Coverage under the public option would begin in 2026. The bill is just the beginning of a process in which Nevada will seek a waiver from the federal government to enact the public option plan. In short, the state is asking to capture the savings it may generate for the federal government.

Similar to other public health programs, the state of Nevada will bid out the public option business to insurance carriers instead of doing the work in-house. The state will rely heavily on Medicaid managed care organizations, at least at first, as it tries to spur participation.

“As a condition of continued participation in any Medicaid managed care program,” Medicaid MCOs will be forced to offer a public option plan if they want a Medicaid contract with the state, according to the bill sponsored by a Democratic state senator and Nevada’s majority leader, Nicole Cannizzaro, which passed the body earlier this week.

The bill says Medicaid MCOs must submit a “good faith proposal,” in response to an eventual RFP.

Sabrina Corlette, a research professor at Georgetown’s Center on Health Insurance Reforms, said she “assumed they wanted a guaranteed pool of potential bidders for the public option. Maybe they were afraid that if they didn’t require some bidders, they might not get any.”

Currently, there are three Medicaid MCOs in the state of Nevada: Centene, UnitedHealthcare and Anthem Blue Cross Blue Shield.

None of the companies responded to a request for comment.

The Nevada bill comes at a time when there is a renewed interest at the federal level for a public option plan, and a push from a handful of other states interested in creating an affordable health plan option for residents who have found themselves ineligible for Medicaid but unable to afford a marketplace plan.

Washington was the first state to implement a public option plan, which went live this year. 

President Joe Biden is a proponent of a public option plan — instead of “Medicare for All” — as it would build on the ACA, a law he helped usher in under former President Barack Obama, instead of dismantle it.

The insurance lobby is strongly opposed to a public option and previously expressed concern over Nevada’s plan via an opposition letter dated May 3 and addressed to Cannizzaro and the state’s Health and Human Services Committee.

AHIP, America’s Health Insurance Plans, took aim at the way in which the bill requires premiums for the public option plan to be lower than certain competitive plans on the exchange. AHIP characterized it as arbitrary “government rate setting.”

The tactic of prodding insurers into offering a separate business line in a specific state is not new.

The exchanges, launched under the ACA, relied on insurers to voluntarily sell plans to a relatively new market.
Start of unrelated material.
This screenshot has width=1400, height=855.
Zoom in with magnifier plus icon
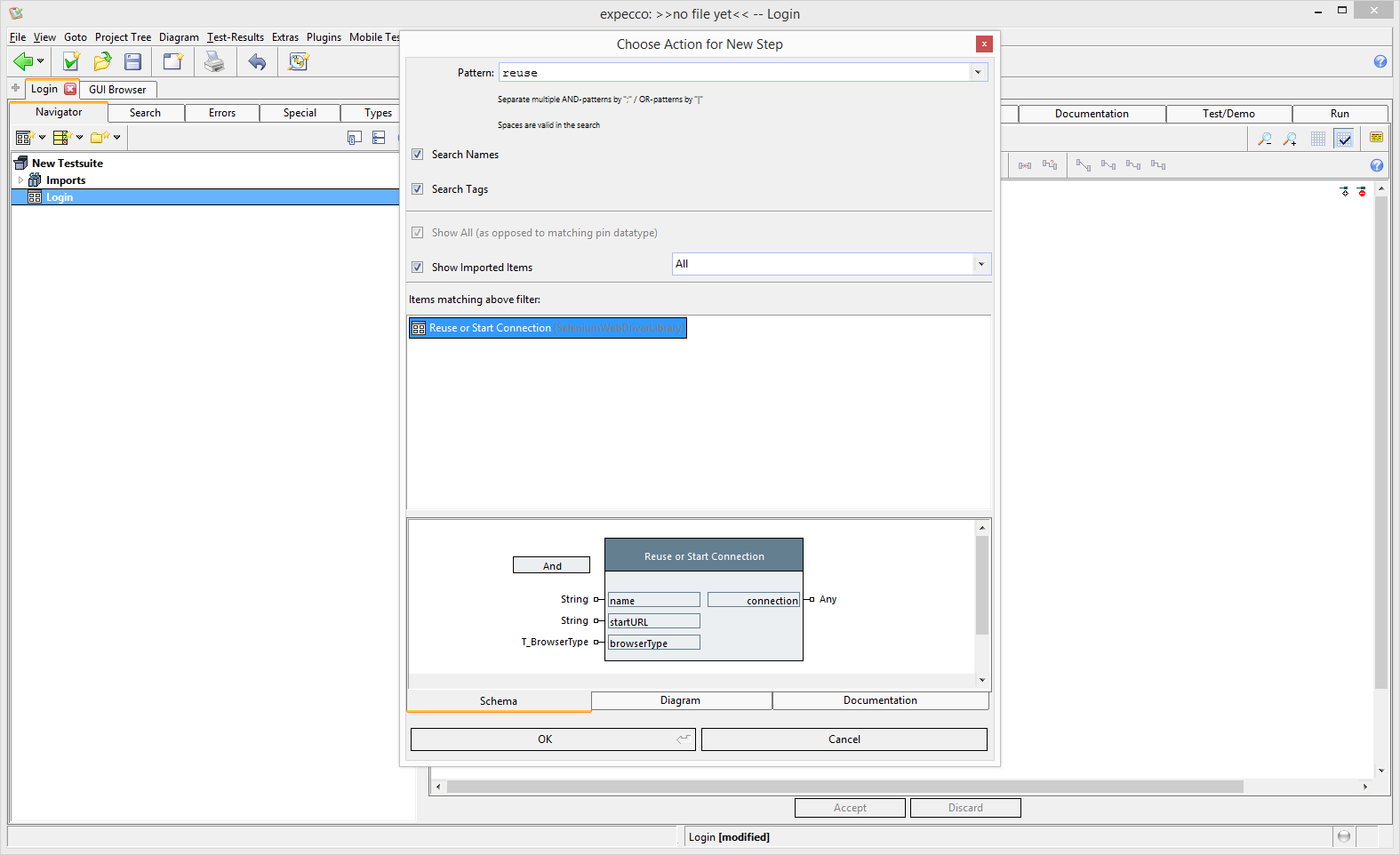(x=1290, y=139)
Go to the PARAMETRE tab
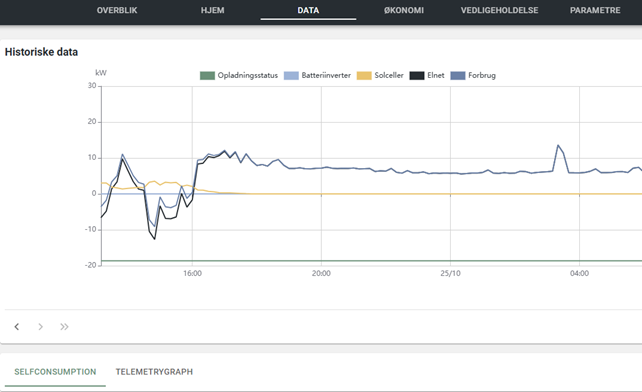 [x=595, y=10]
At times, some counties were at risk of having no exchange plan at all. Some states tried to alleviate this problem by creating incentives for Medicaid MCOs if they also offered an exchange plan.

In a more extreme example, New York banned insurers from providing plans to any other program, including Medicaid, if they exited the exchange, according to a 2017 executive order from Gov. Andrew Cuomo.

Over time, the exchanges have become a core business for Medicaid MCOs.

Selling exchange plans is a complementary business for Medicaid MCOs that traditionally contract with states to care for Medicaid-eligible members. By selling exchange plans, Medicaid MCOs attempt to attract the Medicaid members they were serving as they churn off the program as their income fluctuates. It’s a key strategy for players like Centene.

However, if they’re forced to participate in the public option plan they will have to undercut their own premium prices on the exchange.

In Nevada, UnitedHealthcare and Centene command the largest market share on the exchange, according to the Kaiser Family Foundation.